= John Walter Weart =

Canadian politician

John Walter Weart (July 17, 1861 - February 10, 1941) was a lawyer, businessman and political figure in British Columbia. He represented South Vancouver in the Legislative Assembly of British Columbia from 1916 until his retirement at the 1920 provincial election as a Liberal.

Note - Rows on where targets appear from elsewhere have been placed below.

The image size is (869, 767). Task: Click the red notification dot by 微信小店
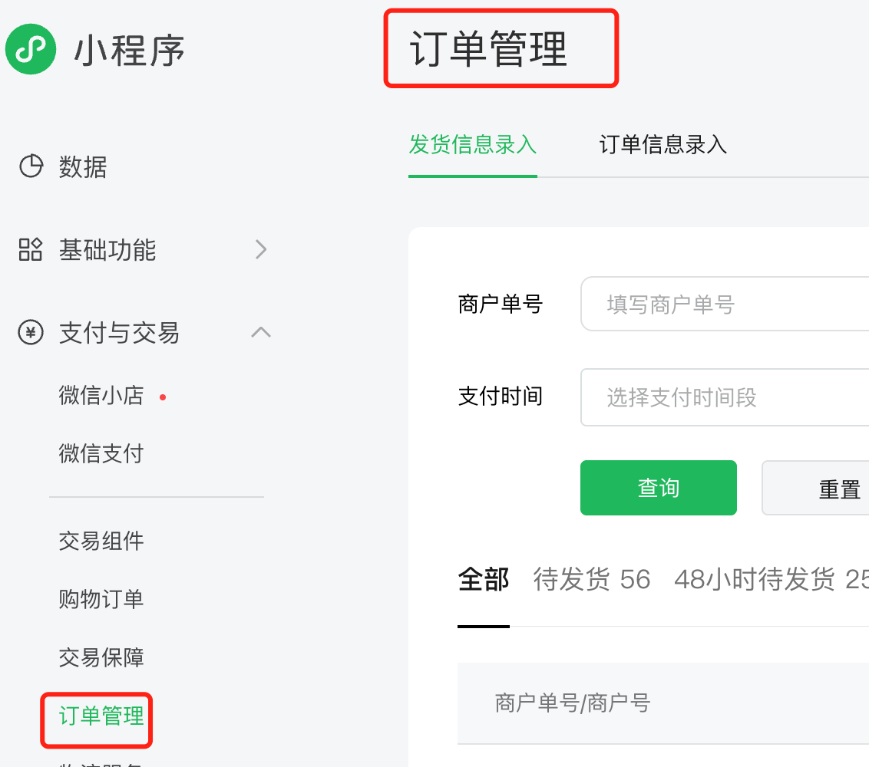(x=163, y=397)
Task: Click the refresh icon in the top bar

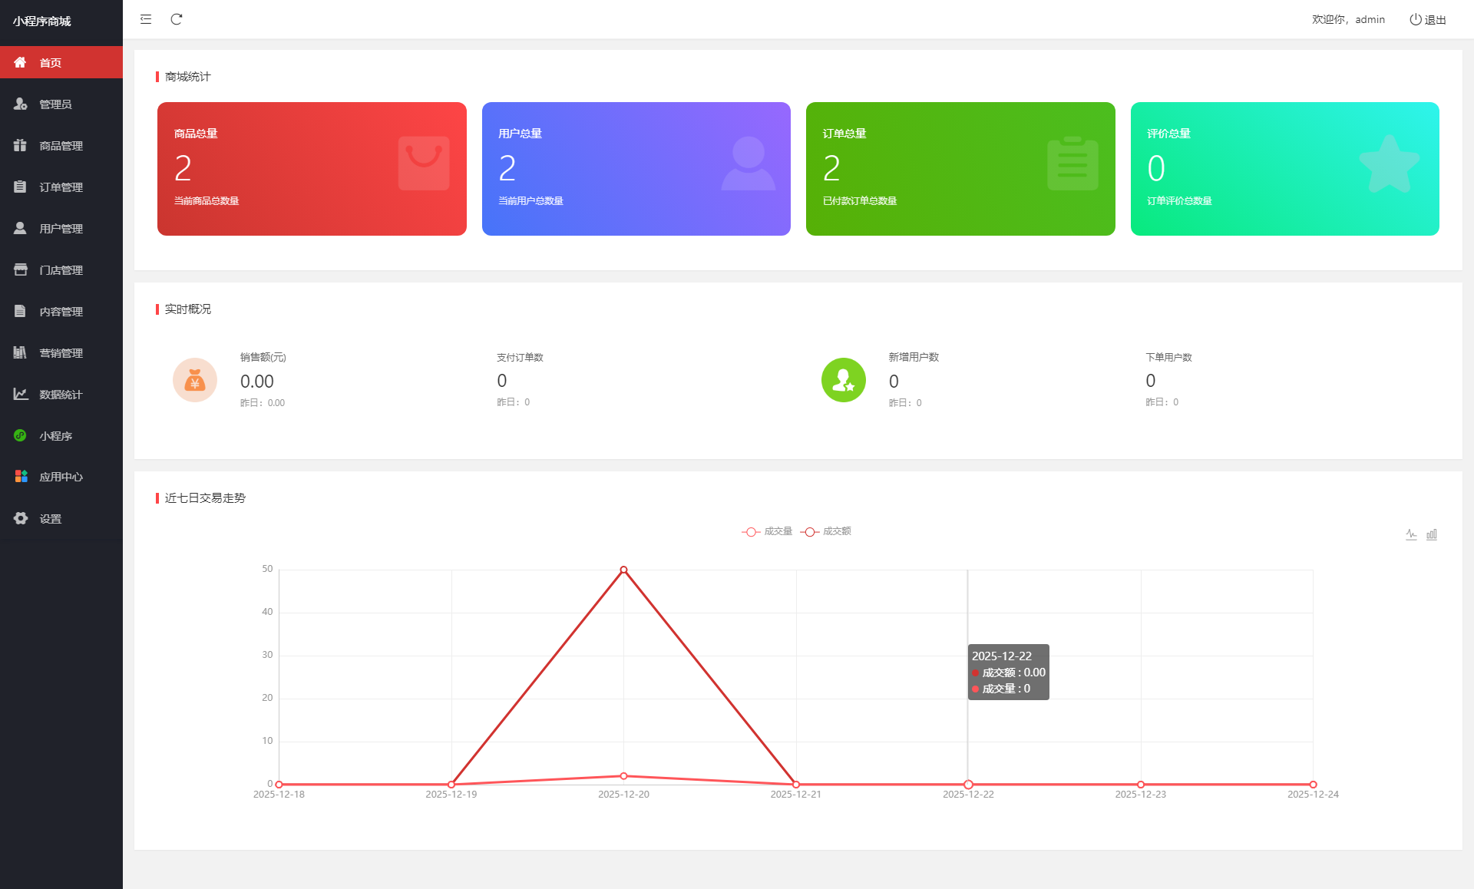Action: [177, 19]
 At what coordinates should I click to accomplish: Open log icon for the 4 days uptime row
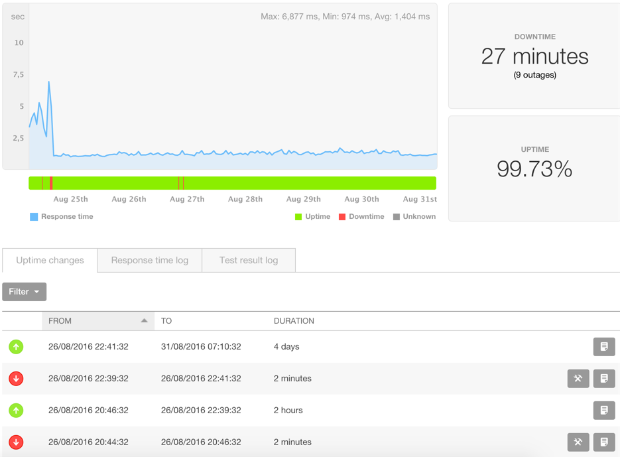click(x=604, y=347)
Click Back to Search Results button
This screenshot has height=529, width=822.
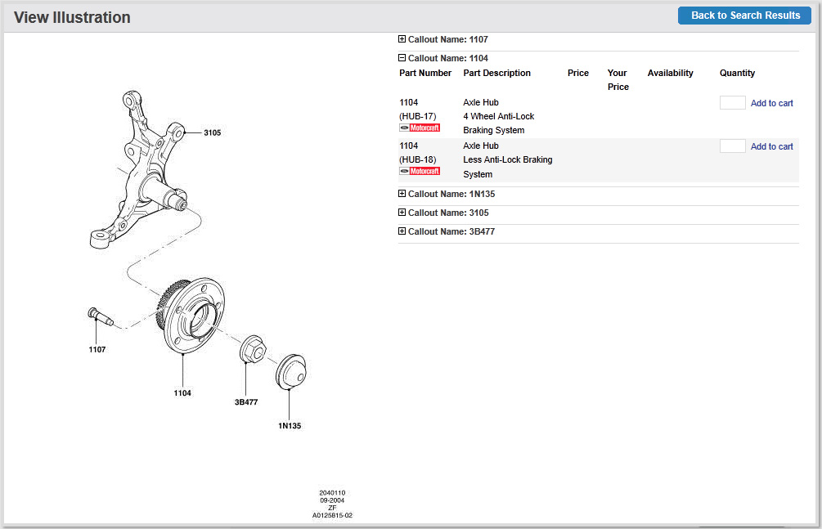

He was born in 1861 at Balderson Corner, Lanark, Ontario, the son of John Weart. Weart was employed at a foundry in Brockville and then worked as a carpenter in Belleville from 1873 to 1879. After obtaining a teacher's certificate, he taught school in Hastings County. Weart travelled west and worked in the furniture business in Manitoba from 1882 to 1890. In 1883, he married Minnie Reid. Weart studied law in British Columbia with George H. Cowan and went on to practice law from 1898 to 1905. He was an unsuccessful candidate for a seat in the provincial assembly in 1907. Weart was manager and solicitor for the Metropolitan Building Company. He served as reeve of Burnaby in 1911 and 1912. Weart was speaker for the provincial assembly from 1917 until the start of the 1918 session. His building company was credited with initiating the construction of the first skyscrapers in Vancouver. Weart died in Vancouver in 1941.

The Weart Glacier and Mount Weart in northern Garibaldi Provincial Park were named in his honour; Weart was named chairman of the park's board in 1927.